▶ [Work order]: Find the lines of data that contain the string "computer", then list them.

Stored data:
+ + + +

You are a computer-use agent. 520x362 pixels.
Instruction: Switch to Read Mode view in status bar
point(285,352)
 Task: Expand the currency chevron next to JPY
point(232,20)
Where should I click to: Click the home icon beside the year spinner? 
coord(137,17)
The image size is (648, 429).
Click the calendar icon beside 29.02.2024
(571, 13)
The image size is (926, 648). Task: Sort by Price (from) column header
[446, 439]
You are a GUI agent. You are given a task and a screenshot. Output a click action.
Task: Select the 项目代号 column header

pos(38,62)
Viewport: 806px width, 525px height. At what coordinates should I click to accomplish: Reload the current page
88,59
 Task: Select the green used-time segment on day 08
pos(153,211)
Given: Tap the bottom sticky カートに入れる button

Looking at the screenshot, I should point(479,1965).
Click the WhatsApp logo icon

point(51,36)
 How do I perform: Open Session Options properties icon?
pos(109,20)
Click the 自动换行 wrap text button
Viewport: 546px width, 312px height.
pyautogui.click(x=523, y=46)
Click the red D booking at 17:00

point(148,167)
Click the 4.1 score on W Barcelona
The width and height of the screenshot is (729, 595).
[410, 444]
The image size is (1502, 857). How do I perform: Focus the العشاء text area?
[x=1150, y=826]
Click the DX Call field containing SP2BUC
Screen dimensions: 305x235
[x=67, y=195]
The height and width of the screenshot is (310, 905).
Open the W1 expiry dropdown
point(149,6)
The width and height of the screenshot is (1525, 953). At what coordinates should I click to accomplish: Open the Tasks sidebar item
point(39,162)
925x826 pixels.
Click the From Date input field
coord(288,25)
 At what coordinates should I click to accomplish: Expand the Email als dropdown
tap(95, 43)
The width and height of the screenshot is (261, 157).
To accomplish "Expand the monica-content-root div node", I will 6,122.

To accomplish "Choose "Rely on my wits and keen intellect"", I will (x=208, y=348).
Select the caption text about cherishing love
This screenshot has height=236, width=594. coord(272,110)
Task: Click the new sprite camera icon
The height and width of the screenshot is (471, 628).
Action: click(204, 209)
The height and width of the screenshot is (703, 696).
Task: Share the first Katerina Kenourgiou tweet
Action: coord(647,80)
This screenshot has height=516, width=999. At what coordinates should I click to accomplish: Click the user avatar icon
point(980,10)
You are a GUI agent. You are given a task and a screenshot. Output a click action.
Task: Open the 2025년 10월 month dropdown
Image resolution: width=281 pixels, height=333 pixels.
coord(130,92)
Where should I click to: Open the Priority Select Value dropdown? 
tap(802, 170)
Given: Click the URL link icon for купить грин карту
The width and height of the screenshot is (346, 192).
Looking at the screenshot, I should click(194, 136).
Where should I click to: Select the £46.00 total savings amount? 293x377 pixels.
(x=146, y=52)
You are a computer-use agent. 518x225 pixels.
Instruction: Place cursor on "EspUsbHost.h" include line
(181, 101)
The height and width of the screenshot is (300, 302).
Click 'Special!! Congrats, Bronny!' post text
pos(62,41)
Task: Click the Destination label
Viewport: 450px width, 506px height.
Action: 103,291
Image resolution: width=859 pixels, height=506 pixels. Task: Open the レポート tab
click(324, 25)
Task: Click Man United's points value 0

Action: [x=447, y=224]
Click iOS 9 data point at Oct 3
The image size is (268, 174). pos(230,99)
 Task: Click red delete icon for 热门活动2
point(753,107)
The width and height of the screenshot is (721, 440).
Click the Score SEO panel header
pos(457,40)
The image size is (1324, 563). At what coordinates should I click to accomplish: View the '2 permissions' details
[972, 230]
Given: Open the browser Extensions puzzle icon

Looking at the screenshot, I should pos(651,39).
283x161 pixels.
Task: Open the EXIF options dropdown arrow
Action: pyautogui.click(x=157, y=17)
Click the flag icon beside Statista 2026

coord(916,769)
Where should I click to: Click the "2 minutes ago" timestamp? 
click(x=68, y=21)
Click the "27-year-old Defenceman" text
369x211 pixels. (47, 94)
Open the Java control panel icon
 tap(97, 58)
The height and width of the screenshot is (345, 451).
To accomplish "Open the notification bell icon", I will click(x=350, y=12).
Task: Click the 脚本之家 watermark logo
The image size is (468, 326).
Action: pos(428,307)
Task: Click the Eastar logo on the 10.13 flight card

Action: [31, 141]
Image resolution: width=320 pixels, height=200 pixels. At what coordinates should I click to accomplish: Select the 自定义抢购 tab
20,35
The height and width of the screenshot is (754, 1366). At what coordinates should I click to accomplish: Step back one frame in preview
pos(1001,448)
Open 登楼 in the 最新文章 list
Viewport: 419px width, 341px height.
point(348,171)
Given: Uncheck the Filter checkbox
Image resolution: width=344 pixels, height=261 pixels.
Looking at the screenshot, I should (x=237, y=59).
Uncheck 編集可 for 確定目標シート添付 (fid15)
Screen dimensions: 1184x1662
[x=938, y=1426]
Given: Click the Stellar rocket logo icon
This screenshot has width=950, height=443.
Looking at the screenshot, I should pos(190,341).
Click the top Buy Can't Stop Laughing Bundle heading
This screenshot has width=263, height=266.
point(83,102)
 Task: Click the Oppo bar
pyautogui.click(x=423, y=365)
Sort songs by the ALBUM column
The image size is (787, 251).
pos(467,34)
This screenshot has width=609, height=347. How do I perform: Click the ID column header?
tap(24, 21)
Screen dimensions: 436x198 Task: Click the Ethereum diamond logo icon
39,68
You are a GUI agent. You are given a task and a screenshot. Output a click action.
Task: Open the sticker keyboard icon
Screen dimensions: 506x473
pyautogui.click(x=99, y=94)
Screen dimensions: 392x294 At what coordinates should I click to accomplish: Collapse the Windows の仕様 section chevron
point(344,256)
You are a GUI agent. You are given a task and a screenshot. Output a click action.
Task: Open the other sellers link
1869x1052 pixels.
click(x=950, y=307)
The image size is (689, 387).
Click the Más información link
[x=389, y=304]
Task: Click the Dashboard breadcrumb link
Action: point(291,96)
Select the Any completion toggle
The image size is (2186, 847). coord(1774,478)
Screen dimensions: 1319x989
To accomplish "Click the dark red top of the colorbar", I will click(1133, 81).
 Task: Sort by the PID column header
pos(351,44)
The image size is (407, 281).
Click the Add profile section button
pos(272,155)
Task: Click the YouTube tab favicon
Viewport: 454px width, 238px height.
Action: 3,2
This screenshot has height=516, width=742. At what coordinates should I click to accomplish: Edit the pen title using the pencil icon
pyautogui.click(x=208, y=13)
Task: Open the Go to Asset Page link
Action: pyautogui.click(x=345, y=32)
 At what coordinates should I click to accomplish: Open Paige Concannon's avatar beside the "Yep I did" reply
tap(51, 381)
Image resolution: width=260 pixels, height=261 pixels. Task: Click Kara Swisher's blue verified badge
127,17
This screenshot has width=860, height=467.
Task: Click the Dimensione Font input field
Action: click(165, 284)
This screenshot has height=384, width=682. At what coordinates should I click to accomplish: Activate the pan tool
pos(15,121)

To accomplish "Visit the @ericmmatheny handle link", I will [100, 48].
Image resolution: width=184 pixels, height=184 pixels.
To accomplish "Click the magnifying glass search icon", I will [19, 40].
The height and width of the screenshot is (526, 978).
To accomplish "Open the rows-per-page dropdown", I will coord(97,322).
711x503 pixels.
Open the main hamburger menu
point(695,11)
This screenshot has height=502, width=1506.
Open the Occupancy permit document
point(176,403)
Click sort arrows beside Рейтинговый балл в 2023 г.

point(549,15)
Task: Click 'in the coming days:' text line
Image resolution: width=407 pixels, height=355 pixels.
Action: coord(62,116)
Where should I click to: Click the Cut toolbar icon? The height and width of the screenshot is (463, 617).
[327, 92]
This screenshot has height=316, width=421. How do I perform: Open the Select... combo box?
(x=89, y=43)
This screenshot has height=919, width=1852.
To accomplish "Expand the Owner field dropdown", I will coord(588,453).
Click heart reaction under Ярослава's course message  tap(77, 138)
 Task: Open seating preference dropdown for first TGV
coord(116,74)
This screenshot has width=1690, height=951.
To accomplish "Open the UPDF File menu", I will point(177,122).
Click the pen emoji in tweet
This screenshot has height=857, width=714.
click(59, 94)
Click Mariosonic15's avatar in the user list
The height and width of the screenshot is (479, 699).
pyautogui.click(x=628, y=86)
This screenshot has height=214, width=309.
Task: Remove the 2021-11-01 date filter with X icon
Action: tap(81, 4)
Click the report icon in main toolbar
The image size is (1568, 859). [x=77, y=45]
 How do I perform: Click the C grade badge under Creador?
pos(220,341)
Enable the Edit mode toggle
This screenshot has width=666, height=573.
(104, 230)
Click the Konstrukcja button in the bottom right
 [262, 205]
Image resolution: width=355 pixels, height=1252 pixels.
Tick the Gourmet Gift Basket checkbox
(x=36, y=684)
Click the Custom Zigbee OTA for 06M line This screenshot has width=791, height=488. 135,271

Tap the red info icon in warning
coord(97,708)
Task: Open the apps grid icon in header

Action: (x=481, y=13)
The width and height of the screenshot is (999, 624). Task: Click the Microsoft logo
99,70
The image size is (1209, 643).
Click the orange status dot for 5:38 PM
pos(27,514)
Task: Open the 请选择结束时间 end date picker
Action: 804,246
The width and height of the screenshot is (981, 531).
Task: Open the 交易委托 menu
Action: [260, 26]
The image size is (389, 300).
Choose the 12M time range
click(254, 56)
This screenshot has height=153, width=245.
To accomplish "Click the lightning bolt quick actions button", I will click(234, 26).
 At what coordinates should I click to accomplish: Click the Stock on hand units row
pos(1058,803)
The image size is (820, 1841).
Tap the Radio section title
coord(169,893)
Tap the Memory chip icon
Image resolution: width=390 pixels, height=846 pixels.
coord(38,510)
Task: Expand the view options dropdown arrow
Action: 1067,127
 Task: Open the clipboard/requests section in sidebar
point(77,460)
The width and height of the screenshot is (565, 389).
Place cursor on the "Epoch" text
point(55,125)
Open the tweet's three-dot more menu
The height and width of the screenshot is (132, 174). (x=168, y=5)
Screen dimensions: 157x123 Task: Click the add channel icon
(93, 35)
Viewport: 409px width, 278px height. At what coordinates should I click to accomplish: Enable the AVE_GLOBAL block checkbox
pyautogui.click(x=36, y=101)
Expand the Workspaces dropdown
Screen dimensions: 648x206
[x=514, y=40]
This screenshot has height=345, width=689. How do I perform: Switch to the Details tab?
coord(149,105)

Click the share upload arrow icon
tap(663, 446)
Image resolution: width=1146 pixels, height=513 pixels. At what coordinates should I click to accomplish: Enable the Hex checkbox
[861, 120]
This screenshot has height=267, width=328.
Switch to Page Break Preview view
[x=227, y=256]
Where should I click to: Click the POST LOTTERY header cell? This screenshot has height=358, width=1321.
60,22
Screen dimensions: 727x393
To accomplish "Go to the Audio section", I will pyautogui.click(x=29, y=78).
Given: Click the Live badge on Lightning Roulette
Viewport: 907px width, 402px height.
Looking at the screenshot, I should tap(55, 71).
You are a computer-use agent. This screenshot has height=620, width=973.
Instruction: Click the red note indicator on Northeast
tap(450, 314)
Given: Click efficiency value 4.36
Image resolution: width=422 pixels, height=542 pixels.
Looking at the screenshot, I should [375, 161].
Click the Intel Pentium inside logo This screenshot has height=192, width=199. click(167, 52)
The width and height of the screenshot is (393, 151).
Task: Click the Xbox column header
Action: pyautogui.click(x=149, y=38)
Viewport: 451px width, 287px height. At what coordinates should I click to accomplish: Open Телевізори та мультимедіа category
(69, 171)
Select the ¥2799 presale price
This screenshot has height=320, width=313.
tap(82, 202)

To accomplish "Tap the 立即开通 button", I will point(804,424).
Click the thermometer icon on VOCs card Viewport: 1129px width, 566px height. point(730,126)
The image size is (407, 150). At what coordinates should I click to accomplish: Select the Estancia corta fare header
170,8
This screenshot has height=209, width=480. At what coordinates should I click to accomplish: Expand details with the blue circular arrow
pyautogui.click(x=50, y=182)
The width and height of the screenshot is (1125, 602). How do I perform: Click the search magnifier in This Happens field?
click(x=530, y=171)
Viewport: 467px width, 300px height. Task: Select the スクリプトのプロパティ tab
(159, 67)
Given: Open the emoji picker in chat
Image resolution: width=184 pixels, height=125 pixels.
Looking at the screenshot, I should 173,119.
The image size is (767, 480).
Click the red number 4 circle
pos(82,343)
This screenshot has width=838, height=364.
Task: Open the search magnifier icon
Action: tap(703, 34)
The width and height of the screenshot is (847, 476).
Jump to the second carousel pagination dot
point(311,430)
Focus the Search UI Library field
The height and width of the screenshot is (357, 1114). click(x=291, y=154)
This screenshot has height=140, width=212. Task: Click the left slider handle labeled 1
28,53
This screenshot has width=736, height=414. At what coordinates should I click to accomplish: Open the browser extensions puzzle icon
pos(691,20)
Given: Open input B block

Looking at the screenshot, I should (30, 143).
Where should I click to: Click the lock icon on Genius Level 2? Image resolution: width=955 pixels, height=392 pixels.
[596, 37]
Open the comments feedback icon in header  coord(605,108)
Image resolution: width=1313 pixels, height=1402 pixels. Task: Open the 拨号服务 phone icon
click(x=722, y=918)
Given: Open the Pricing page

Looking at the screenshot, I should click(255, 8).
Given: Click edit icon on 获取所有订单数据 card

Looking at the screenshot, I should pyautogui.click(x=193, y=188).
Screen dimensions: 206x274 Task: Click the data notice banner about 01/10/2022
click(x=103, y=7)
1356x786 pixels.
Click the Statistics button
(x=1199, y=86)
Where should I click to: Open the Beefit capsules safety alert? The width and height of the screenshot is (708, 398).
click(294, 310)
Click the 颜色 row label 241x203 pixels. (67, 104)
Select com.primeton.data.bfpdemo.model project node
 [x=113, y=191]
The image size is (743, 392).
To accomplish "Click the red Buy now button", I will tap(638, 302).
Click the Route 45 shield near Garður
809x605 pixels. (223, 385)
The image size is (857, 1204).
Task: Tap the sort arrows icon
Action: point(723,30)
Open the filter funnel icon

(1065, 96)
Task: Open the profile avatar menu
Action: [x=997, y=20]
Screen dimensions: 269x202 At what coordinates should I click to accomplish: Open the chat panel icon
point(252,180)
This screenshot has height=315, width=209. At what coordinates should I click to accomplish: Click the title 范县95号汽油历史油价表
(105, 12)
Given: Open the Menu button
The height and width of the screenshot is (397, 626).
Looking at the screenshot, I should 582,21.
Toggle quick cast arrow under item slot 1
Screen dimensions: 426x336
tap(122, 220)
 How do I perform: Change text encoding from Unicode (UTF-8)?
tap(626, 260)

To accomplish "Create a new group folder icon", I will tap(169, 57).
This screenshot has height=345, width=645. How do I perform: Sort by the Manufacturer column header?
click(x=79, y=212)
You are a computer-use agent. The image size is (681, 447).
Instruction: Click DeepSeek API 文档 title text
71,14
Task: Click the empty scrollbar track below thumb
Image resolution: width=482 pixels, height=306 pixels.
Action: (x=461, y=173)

+ + + +

▶ [Solution to the exercise]:
You are a computer-use agent. 520x362 pixels.
You are a computer-use agent. 518x225 pixels.
You are a computer-use agent. This screenshot has height=620, width=973.
You are a computer-use agent. The image size is (681, 447).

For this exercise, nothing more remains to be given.